» **Excerpt**
--------
Comparison of cardiovascular risk factors for peripheral artery disease and coronary artery disease in the korean population.

BACKGROUND AND OBJECTIVES: The objective of this study was to analyze and compare risk factors for peripheral artery disease (PAD) and coronary artery disease (CAD). SUBJECTS AND METHODS: The sample included 7936 Korean patients aged ≥20 years who were hospitalized from 1994 to 2004. Of the 7936 subjects, PAD (n=415), CAD (n=3686), and normal controls (Control) (n=3835) were examined at the Health Promotion Center, Samsung Medical Center.
RESULTS: The mean age (years) of PAD subjects was 64.4 (±9.3), while CAD subjects was 61.2 (±9.9), and Control subjects was 59.9 (±9.1) (p<0.01). The proportion of males was 90.6% for PAD, 71.4% for CAD, and 75.5% for Control subjects (p<0.01). The adjusted odds ratios (ORs) for hypertension, diabetes mellitus, hypercholesterolemia, smoking, metabolic syndrome and chronic kidney disease were significantly higher in subjects with PAD or CAD compared to those in Control. However, the ORs for high density lipoprotein, being overweight, and being obese were significantly lower in PAD subjects compared to those in Control.
CONCLUSION: We found that cardiovascular risk factors were in fact risk factors for both PAD and CAD.

Introduction

Atherosclerosis is the leading cause of peripheral artery disease (PAD) and coronary artery disease (CAD). Some previous studies have reported that PAD is a coronary heart disease risk equivalent.1)2) Another study, however, reported that risk factors for PAD are different to those for CAD.3) Risk factors for atherosclerosis are hypertension (HT), diabetes mellitus (DM), hypercholesterolemia {high total cholesterol (TC) levels, high low density lipoprotein-cholesterol (LDL-C) levels, and/or low high density lipoprotein-cholesterol (HDL-C) levels}, smoking, older age, obesity, metabolic syndrome (MetS)4) and chronic kidney disease (CKD).5) Risk factors for PAD may vary depending on the affected arteries.6)

Although the prevalence of PAD and CAD is known to increase with the ageing population,7) few studies have compared risk factors for PAD to CAD solely in the Korean population. Therefore, our objective in the present study was to analyze and compare risk factors for PAD, CAD, and for normal controls under the hypothesis that risk factors for PAD and CAD are different from those for normal controls.
--------
» **Raw data**
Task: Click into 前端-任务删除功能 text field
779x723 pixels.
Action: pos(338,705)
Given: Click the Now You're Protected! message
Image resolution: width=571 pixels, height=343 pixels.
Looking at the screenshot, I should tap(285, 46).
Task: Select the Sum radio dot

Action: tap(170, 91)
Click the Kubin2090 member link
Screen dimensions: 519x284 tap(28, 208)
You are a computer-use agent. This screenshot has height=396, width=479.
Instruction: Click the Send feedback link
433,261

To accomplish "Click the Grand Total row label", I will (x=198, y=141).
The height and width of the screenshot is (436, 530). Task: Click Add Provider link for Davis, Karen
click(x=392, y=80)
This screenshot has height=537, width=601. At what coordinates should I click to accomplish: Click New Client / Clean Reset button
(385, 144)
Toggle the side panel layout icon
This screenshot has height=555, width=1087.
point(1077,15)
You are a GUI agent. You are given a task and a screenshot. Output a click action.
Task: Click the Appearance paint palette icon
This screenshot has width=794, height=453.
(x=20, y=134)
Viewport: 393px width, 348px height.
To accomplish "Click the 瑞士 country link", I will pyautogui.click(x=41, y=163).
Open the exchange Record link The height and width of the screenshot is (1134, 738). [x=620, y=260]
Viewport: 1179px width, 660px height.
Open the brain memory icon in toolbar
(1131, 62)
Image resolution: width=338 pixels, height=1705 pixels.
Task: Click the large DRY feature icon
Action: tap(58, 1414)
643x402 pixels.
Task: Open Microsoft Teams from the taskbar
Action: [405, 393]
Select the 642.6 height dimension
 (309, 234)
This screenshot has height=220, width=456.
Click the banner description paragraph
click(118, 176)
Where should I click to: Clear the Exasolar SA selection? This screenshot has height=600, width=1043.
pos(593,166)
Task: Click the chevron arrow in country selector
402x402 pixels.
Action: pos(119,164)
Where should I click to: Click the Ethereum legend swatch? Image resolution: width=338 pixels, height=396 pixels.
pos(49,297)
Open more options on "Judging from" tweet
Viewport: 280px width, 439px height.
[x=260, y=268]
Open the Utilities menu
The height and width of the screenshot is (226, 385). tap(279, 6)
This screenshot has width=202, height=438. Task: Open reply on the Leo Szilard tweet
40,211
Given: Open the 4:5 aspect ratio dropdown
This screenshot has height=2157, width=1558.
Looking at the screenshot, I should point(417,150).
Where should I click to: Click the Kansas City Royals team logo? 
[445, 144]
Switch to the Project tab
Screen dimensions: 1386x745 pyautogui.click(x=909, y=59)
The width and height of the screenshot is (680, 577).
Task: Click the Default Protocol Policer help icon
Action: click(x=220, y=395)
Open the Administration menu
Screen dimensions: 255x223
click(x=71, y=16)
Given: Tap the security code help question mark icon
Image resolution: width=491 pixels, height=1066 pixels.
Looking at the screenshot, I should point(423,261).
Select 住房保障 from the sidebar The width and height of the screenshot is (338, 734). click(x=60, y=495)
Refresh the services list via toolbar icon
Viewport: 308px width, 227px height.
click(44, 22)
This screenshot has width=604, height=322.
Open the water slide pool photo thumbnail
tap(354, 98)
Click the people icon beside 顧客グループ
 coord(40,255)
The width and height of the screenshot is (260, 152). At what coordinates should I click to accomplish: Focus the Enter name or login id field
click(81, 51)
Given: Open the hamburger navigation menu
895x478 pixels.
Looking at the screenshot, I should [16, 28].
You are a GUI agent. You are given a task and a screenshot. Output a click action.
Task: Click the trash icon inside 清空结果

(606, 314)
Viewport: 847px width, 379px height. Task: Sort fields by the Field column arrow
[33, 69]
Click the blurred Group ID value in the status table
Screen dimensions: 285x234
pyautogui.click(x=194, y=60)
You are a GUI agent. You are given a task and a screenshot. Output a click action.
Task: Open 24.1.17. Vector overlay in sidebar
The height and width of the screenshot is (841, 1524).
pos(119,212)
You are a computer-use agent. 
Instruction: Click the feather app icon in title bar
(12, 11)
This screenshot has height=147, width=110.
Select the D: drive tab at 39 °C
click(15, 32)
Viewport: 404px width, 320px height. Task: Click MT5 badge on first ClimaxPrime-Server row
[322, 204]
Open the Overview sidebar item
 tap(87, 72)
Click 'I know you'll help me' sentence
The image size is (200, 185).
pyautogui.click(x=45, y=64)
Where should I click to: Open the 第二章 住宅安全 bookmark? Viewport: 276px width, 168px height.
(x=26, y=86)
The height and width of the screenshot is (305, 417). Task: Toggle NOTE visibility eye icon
--------
» **Prompt A**
Restate word for word the passage of the artery disease study from "CONCLUSION: We found" up to and including "the affected arteries.6)".
» **Prompt B**
Supply the next part of the artery disease study, picking up after its last sentence.
The listing has no connection to the study abstract on risk factors for artery disease.

» **Written response A**
CONCLUSION: We found that cardiovascular risk factors were in fact risk factors for both PAD and CAD.

Introduction

Atherosclerosis is the leading cause of peripheral artery disease (PAD) and coronary artery disease (CAD). Some previous studies have reported that PAD is a coronary heart disease risk equivalent.1)2) Another study, however, reported that risk factors for PAD are different to those for CAD.3) Risk factors for atherosclerosis are hypertension (HT), diabetes mellitus (DM), hypercholesterolemia {high total cholesterol (TC) levels, high low density lipoprotein-cholesterol (LDL-C) levels, and/or low high density lipoprotein-cholesterol (HDL-C) levels}, smoking, older age, obesity, metabolic syndrome (MetS)4) and chronic kidney disease (CKD).5) Risk factors for PAD may vary depending on the affected arteries.6)

» **Written response B**
Subjects and Methods

Study population and design

We reviewed the records of patients diagnosed with PAD and CAD at the Cardiac and Vascular Center from November 1994 to November 2004 as well as those of healthy subjects (normal control group; Control) who underwent health examinations of digestive organs during the same period at the Health Promotion Center of Samsung Medical Center. We excluded patients with cardiovascular disease (CVD), cerebrovascular accident, or lung cancer from the normal control group. The enrolled subjects consisted of 1) patients with PAD (n=415) who had over 50% peripheral artery occlusion confirmed by lower extremity computed tomography angiography, 2) patients with CAD (n=3686) including those with stable angina, unstable angina, and acute myocardial infarction confirmed by cardiac catheterization, and 3) Control (n=3835). In addition, self reported information on the absence of CAD and PAD was used in control. Information was obtained by reviewing electronic medical charts. This study was approved by the Samsung Medical Center institutional review board; informed consent was waived for this retrospective study.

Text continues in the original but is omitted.